The Extended-Range Market Cools Down, Yet Automakers Remain Enthusiastic

09/05 2025 470

Lead | Lead

The transformation of extended-range technology, from being used by whoever wanted it to being loved by everyone, took only five years.

Produced by | Heyan Yueche Studio

Written by | Cai Jialun

Edited by | He Zi

In early August, the Ministry of Industry and Information Technology released the 398th batch of the 'Road Motor Vehicle Production Enterprises and Products Announcement.' The Xpeng X9 extended-range version and the GAC Aion i60 extended-range version made their debut. Coupled with the announcement of extended-range models such as the Buick Envision L7, IM LS9, and SAIC Shangjie H5 in the July batch, a total of five extended-range models have been introduced in two months. This foreshadows that new energy players are flocking to the extended-range sector.

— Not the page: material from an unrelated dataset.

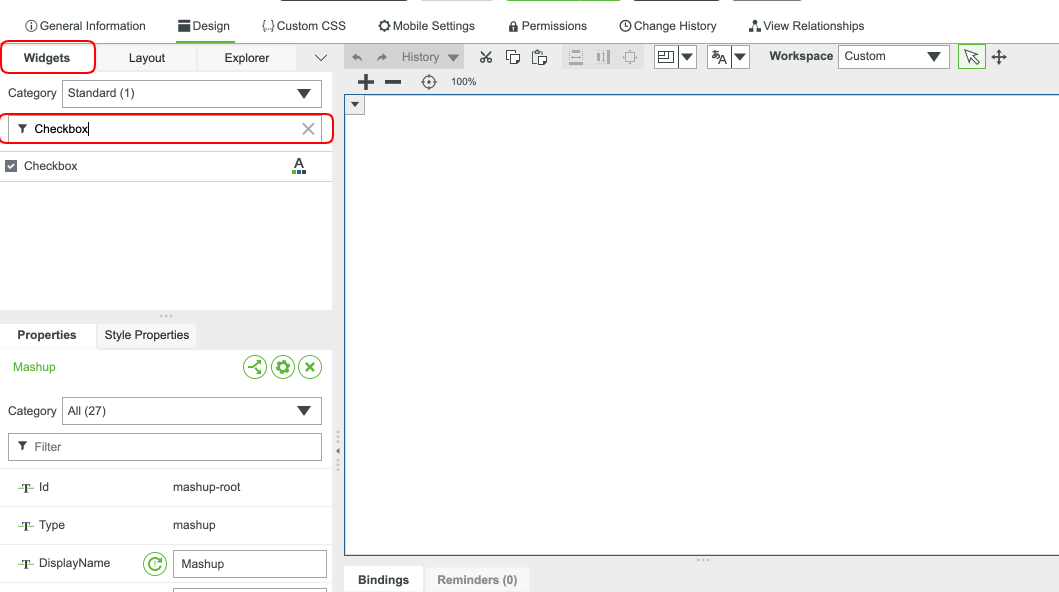Screen dimensions: 1059x592
Task: Click the Mashup bindings share icon
Action: click(x=255, y=367)
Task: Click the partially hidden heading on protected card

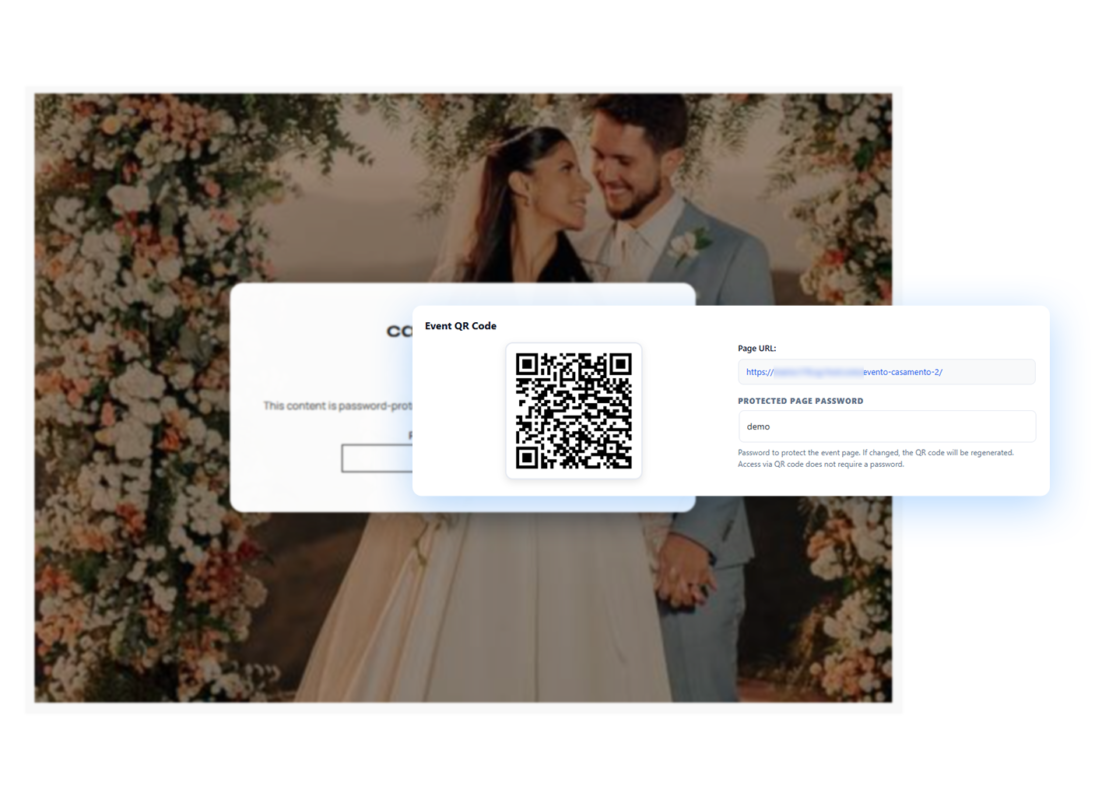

Extended-range technology, once regarded as 'outdated' by most automakers, has now become a highly anticipated 'game-changing tool' for brands. As China's new energy vehicle market enters the deep waters of its second half, both joint ventures and independent automakers, as well as new forces, are entering a period of transformation and expansion. Faced with choices in new energy technology routes, automakers have shifted from focusing on whether a technology is 'orthodox' to whether it is 'practical.' Extended-range technology has proven to be 'practical' in the Chinese market.

As the extended-range route gains acceptance among automakers, controversies surrounding extended-range technology have further escalated to questions like, 'Is extended-range a transitional form, or can it stand as an independent route in the long term? As the pure electric charging network becomes more mature and the cost of extended-range systems emphasizing pure electric operation rises, how much time and market share will be left for extended-range vehicles in the future?'

Automakers' Collective Shift

The reasons why automakers are vying to enter the extended-range sector or why capital is quickly entering the field can be boiled down to two aspects: on the one hand, the market prospects are good, with high user demand and successful cases; on the other hand, the technology is relatively simple, allowing for rapid deployment.

Looking back at the performance of extended-range vehicles over the past few years, in 2023, the market sales of extended-range models increased by 111% year-on-year. In 2024, sales of extended-range models reached 1.167 million units, a year-on-year increase of 78.7%, far outpacing the growth rates of pure electric vehicles (22.6%) and plug-in hybrids (76.3%). The market share of extended-range models also rose from 3% to 10%.

More importantly, in the large and mid-size SUV market, where premiums and profits are higher, extended-range vehicles have achieved a market share that pure electric vehicles have never reached. Especially notable are Li Auto and Seres, two dominant players. The former has become the fastest-profit-making new force brand relying on its extended-range L series, while the latter has further increased its per-vehicle profit through its leading electric control and intelligence, much to the envy of many automakers.

If the strong market performance of extended-range models is the driving factor, then the key determinant for automakers to collectively enter the sector is the simplicity of the extended-range technology. Especially for joint venture brands with deep expertise in internal combustion engines, the extended-range technology route, after eliminating the need for complex DHT transmission tuning and adopting a 'motor-driven + engine-powered generation' model, can fully leverage existing fuel vehicle platforms and engine data for modifications. After all, adjusting engine power to a 'stable, specific high-efficiency range' is essentially allowing traditional automakers to operate within their comfort zones.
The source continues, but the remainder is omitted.